Note: "count-distinct" means count the distinct number of elements with a stream of data, with less memory available than it would take to maintain an exact count. So it's more of an estimate, and CVM produces an estimate with really good bounds

Rho May 20, 2024

@rain oh that looks super interesting! the tradeoffs with hll are gonna need a better brain day to understand.

Mark T. Tomczak May 20, 2024

@rain @munin @nwf Okay, yeah, that is one of those "so simple and so brilliant" algorithms.

Phairupegiont May 20, 2024

@rain
it sounds like a variation of reservoir sampling... weird that it's discovered only now?

Tobin Baker May 21, 2024

@rain @munin but it can't possibly be nearly as efficient as linear counting or the LogLog variants, given that it needs to look up each new value in the reservoir, instead of just computing a hash and blindly setting bits (LC) or counting leading zeroes in the hash (LL), right?

Fi 🏳️‍⚧️May 21, 2024

@tobinbaker @rain

hash computation is much more expensive than value comparison, even across many values.
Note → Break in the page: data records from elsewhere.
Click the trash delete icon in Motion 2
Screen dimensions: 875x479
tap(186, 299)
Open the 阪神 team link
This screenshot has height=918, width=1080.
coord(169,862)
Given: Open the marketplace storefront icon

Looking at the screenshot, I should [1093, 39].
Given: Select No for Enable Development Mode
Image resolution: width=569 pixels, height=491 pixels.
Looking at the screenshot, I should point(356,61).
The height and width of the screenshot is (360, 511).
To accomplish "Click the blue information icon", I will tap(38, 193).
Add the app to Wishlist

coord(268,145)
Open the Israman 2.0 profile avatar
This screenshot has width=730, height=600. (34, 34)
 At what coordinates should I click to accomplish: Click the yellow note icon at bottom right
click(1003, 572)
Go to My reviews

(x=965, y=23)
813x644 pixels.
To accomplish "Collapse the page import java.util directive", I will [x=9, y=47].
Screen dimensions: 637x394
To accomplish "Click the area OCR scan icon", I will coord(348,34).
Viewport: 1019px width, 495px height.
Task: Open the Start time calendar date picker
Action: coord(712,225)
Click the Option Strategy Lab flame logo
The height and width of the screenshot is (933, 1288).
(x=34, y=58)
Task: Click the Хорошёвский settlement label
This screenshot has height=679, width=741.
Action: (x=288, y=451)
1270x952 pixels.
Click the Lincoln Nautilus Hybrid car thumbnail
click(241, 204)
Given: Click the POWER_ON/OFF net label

Given that the table of values can be usefully constrained to a small number, the maximum time for a lookup can be likewise constrained to within a predictable, tunable value such that the matching can take place with an amount of time comparable to or less than the time required to compute a hash.

rain 🌦️May 21, 2024

@tobinbaker @munin Knuth's note has some discussion about implementation -- he suggests a treap (random binary search tree). This means that you don't need to construct hashes, just compare elements with each other (in Rust terms, you only need Ord, not Hash).

Tobin Baker May 21, 2024

@rain @munin well, even neglecting value comparisons, that's potentially a lot of pointer-chasing. I think this is all quite context-dependent (e.g. hashing throughput, cache miss rate for the treap), but I would be surprised if a CVM impl achieved comparable perf to LC or LL. Might try implementing both myself and comparing in a favorable scenario for CVM (cheap comparisons, small reservoir size).

rain 🌦️May 22, 2024

@tobinbaker @munin Well I'd imagine that a fast impl would use trees of contiguous arrays, something closer to a b-tree. But worth profiling and such

rain 🌦️May 22, 2024

@tobinbaker @munin Ah there's a paper about B-treaps: https://www.cs.cmu.edu/~./dgolovin/papers/btreap.pdf

skategoat 🐐 🇵🇸May 21, 2024

@rain @munin what does X \ { a_i } mean? What is \ ?

rain 🌦️May 21, 2024

@felipe @munin hmm, where is that from?

skategoat 🐐 🇵🇸May 21, 2024

@rain @munin It's from the paper linked in the article, the second line in the loop* here:

rain 🌦️May 21, 2024

@felipe @munin Ah thanks. \ is notation for set difference -- so in this case it just means "remove a_i from X"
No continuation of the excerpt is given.